Iran faces a tremendous asymmetry with the United States in virtually every instrument of national power. The Islamic Republic of Iran is attempting to erode some of that imbalance, and Chavez, always looking for the opportunity to annoy the United States, has been more than willing to aid this Iranian effort.
Still, many in the United States argue that when Chavez and Ahmadinejad call each other brother, they are bound to be "up to no good." Iran's nuclear pursuits only add fuel to this argument. Chavez mentions nuclear cooperation with Iran often and has supported Iran's pursuit of nuclear power at every opportunity. Ahmadinejad does not often reciprocate this sentiment. Should Iran successfully develop a nuclear weapons capability, it is unclear whether the international community will react with engagement or further isolation. However, they will have to react. Iran will certainly have an increased international standing with nuclear weapons, even if it results in universal condemnation.
This new status may not require the support of a socialist with whom the religious tenets of the Islamic Republic are at serious odds.
<b>An Undue Level of Attention</b>
The relationship between Iran and Venezuela is the result of a convergence of unique geopolitical circumstances. Both countries are seeking out all of the allies they can find in order to avoid isolation. Chavez and Ahmadinejad have similar personalities and seem to like each other, have taken advantage of every opportunity to antagonize the United States, and have been successful in doing so primarily because they are unpredictable.
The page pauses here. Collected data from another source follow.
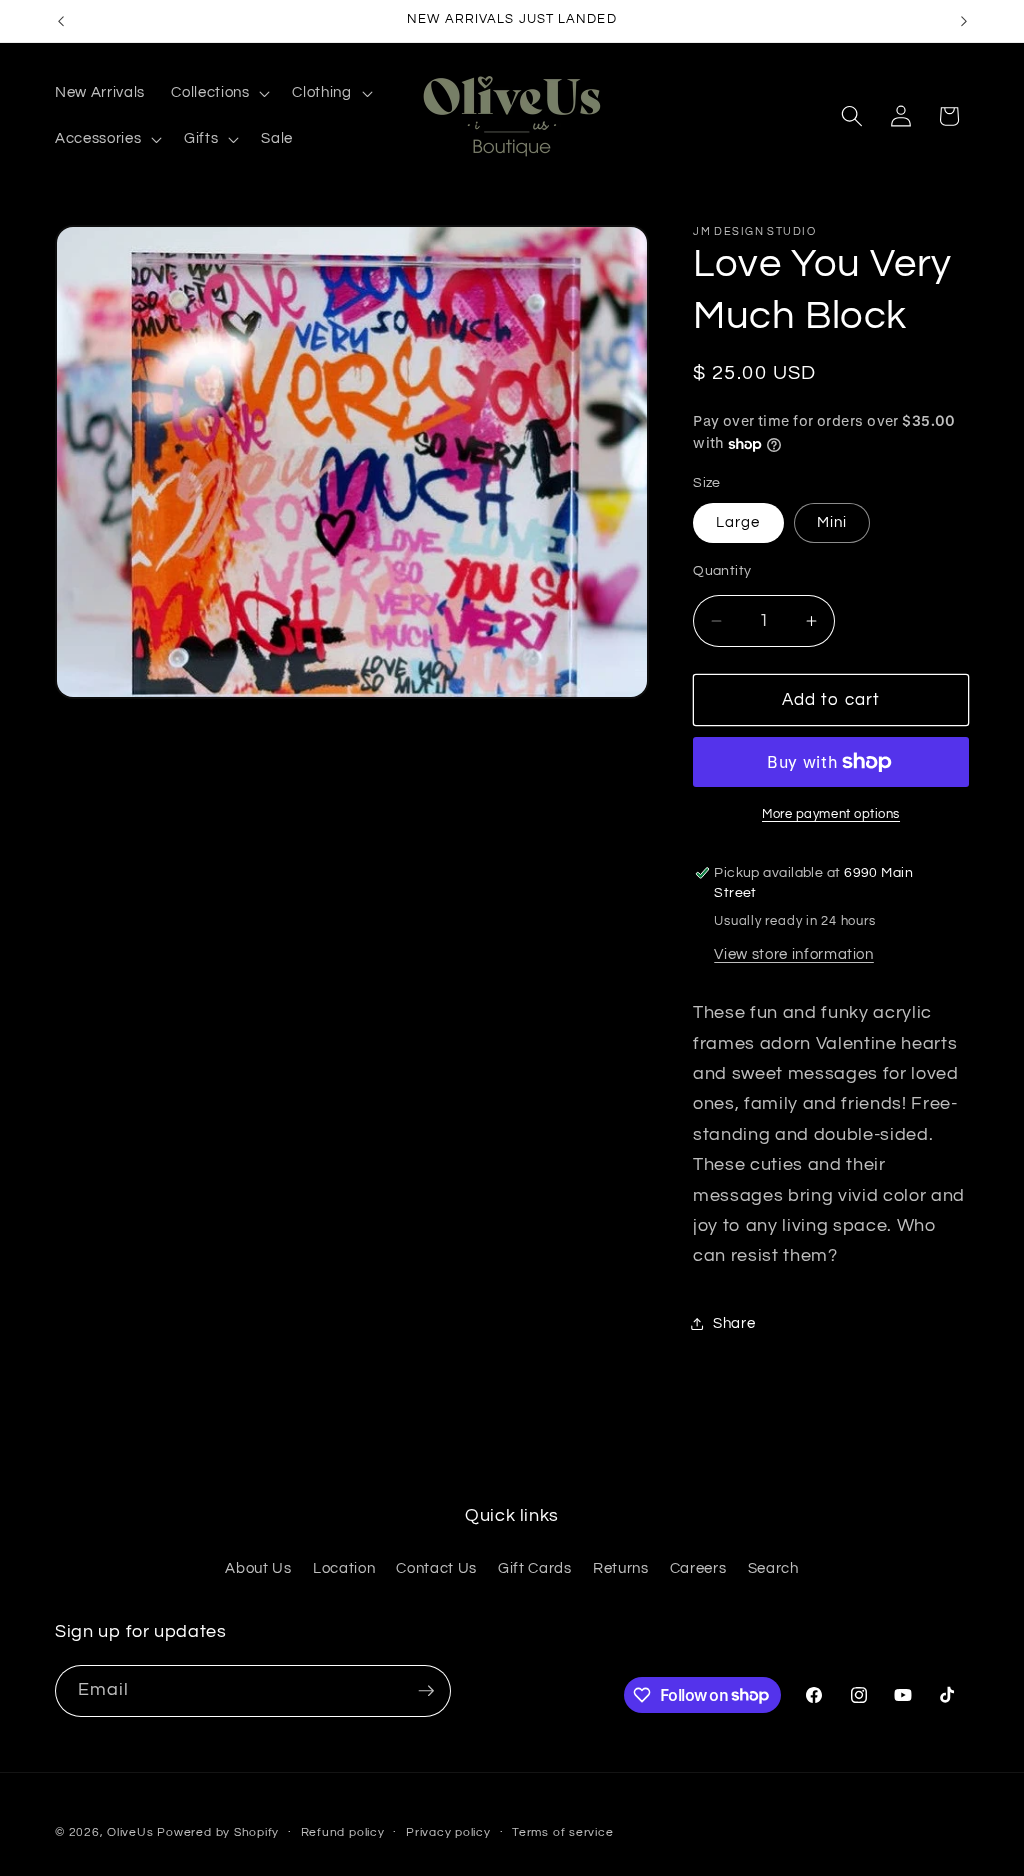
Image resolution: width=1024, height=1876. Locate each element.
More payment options (831, 814)
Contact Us (436, 1568)
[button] (218, 93)
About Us (258, 1568)
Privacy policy (448, 1832)
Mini (832, 522)
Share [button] (734, 1323)
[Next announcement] (964, 21)
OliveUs (130, 1832)
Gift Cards (535, 1568)
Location (344, 1568)
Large (738, 522)
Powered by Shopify (218, 1832)
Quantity (722, 570)
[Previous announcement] (61, 21)
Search (773, 1568)
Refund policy (343, 1832)
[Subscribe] (426, 1691)
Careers (698, 1568)
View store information (794, 954)
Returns (621, 1568)
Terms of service (562, 1832)
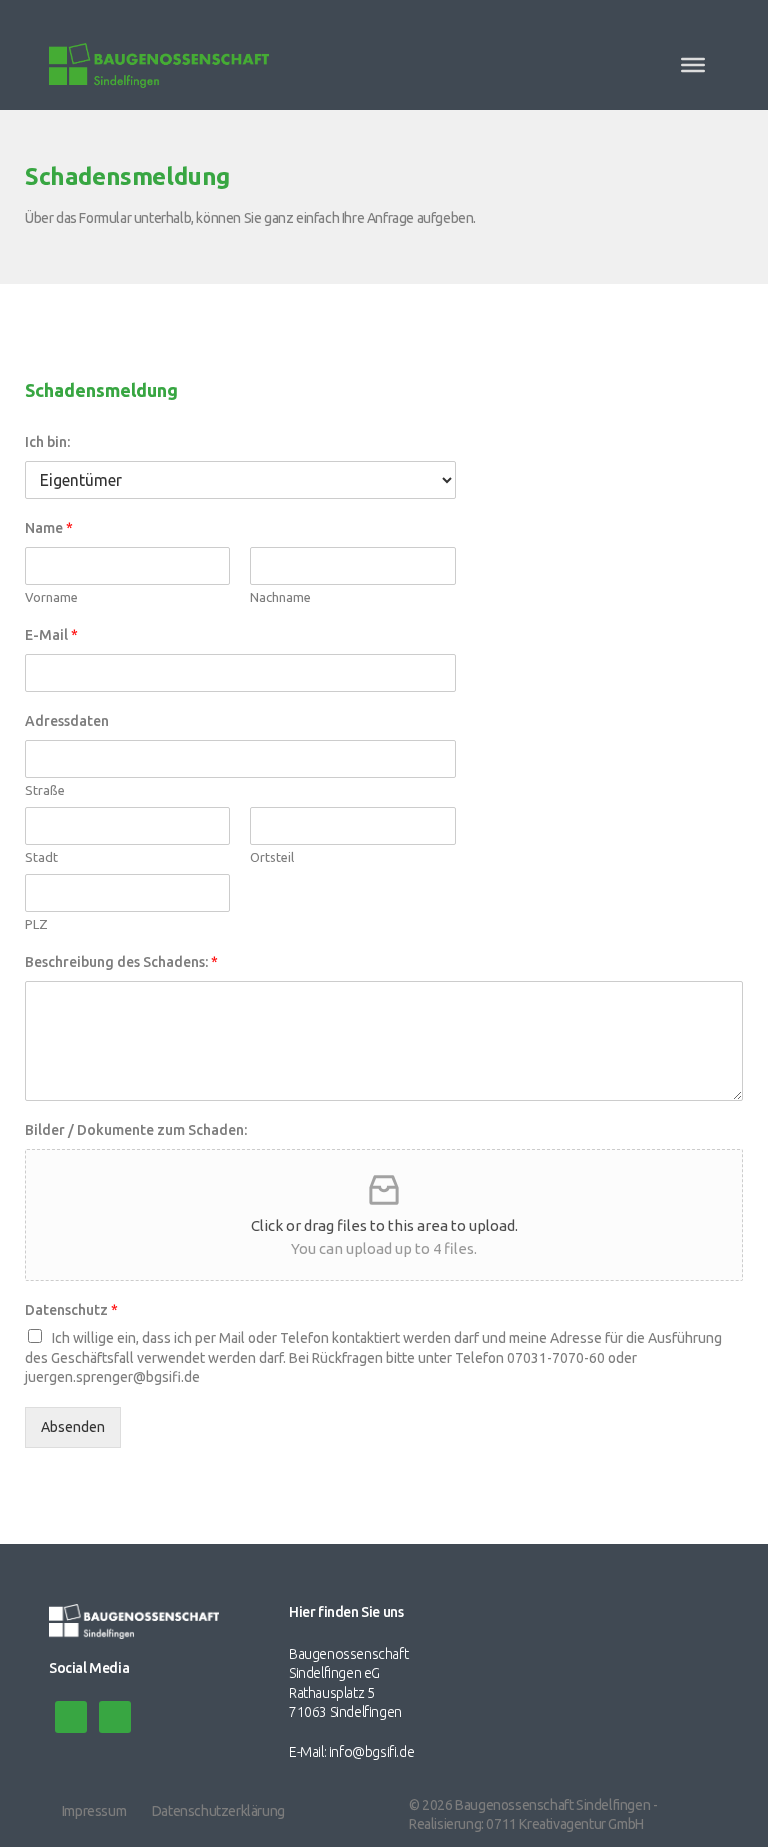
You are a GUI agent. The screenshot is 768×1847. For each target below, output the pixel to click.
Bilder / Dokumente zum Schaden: (136, 1130)
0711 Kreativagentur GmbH (564, 1824)
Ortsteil (272, 857)
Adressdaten (67, 721)
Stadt (41, 857)
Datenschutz (71, 1310)
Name (49, 528)
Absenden (73, 1427)
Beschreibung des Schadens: (121, 962)
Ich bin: (47, 442)
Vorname (51, 597)
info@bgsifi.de (371, 1752)
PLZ (36, 924)
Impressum (94, 1811)
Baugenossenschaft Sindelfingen (552, 1805)
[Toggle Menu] (693, 65)
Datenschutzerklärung (218, 1811)
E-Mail (51, 635)
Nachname (280, 597)
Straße (45, 790)
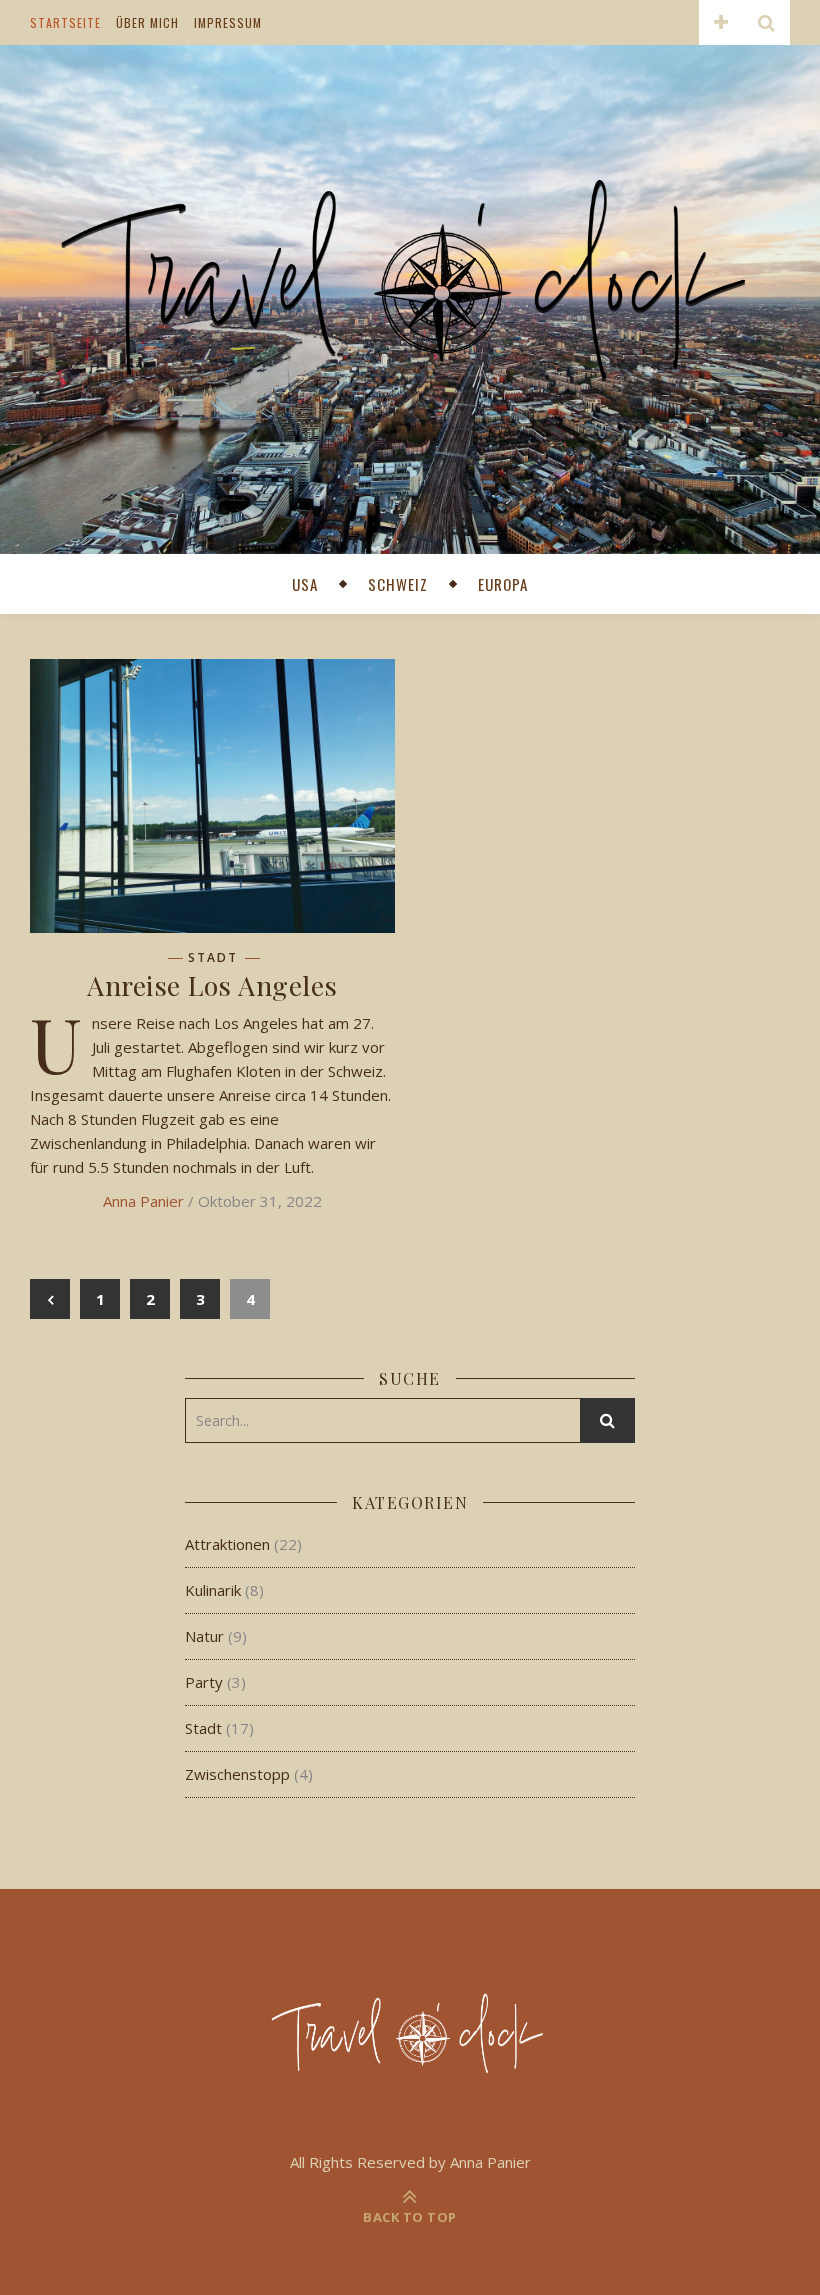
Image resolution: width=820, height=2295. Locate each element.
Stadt (213, 958)
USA (305, 584)
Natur (204, 1636)
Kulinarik (213, 1590)
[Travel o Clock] (410, 297)
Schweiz (398, 584)
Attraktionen (227, 1544)
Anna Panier (143, 1201)
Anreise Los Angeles (212, 985)
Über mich (147, 22)
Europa (503, 584)
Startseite (65, 22)
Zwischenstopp (237, 1774)
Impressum (228, 22)
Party (204, 1682)
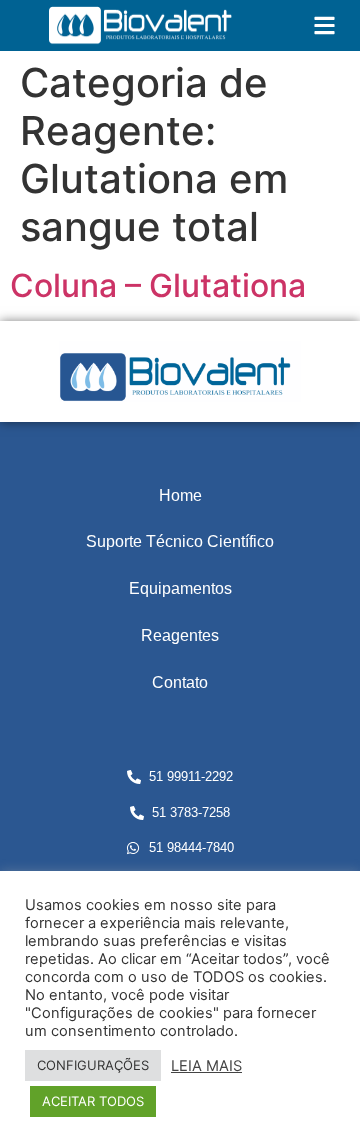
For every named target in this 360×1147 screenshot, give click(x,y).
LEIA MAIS (206, 1066)
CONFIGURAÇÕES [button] (93, 1065)
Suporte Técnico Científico (180, 541)
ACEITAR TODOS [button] (93, 1101)
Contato (180, 682)
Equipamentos (180, 588)
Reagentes (180, 635)
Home (180, 495)
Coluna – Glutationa (158, 285)
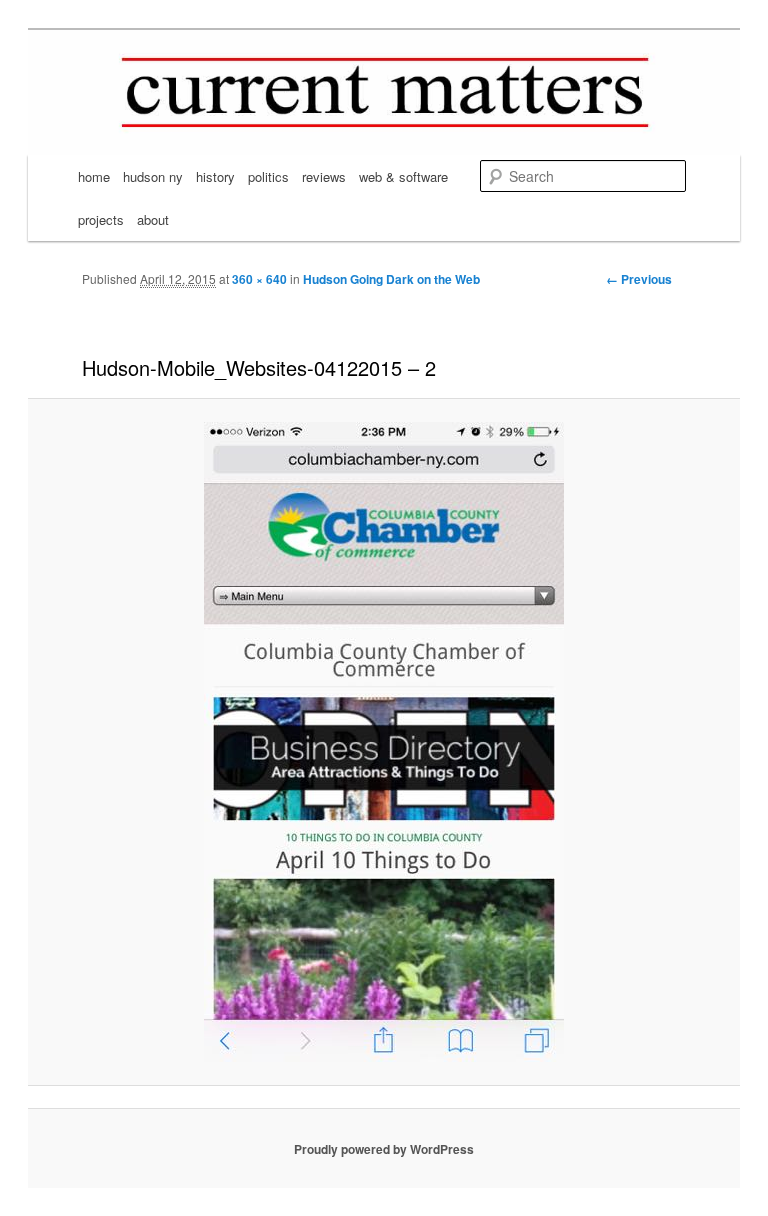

Unfortunately for the two leaders, the foundations of the relationship are flawed. These two nations are based on opposite principles. Venezuela is a leftist nation moving further to the left. Iran is a theocracy and unapologetically conservative. The two countries do not complement each other economically because both nations rely primarily on oil exports for growth. In their enthusiasm to show the world how much they support each other, Chavez and Ahmadinejad have made promises that they simply cannot keep, a fact that has become apparent with the recent downward turn in oil prices. Finally, Hugo Chavez and his Bolivarian revolution may be around for a long time, but Ahmadinejad will be gone in either one year or five. It is unlikely that the next Iranian President will see the wisdom of Ahmadinejad's Latin American focus.
However, until the relationship changes, the rhetoric and hostility toward the United States is sure to continue. Iran and Venezuela will remain a cause for concern for U.S. security policy makers, and they will continue to draw a level of attention not commensurate with their actual threat. They have indeed earned the moniker "the axis of annoyance."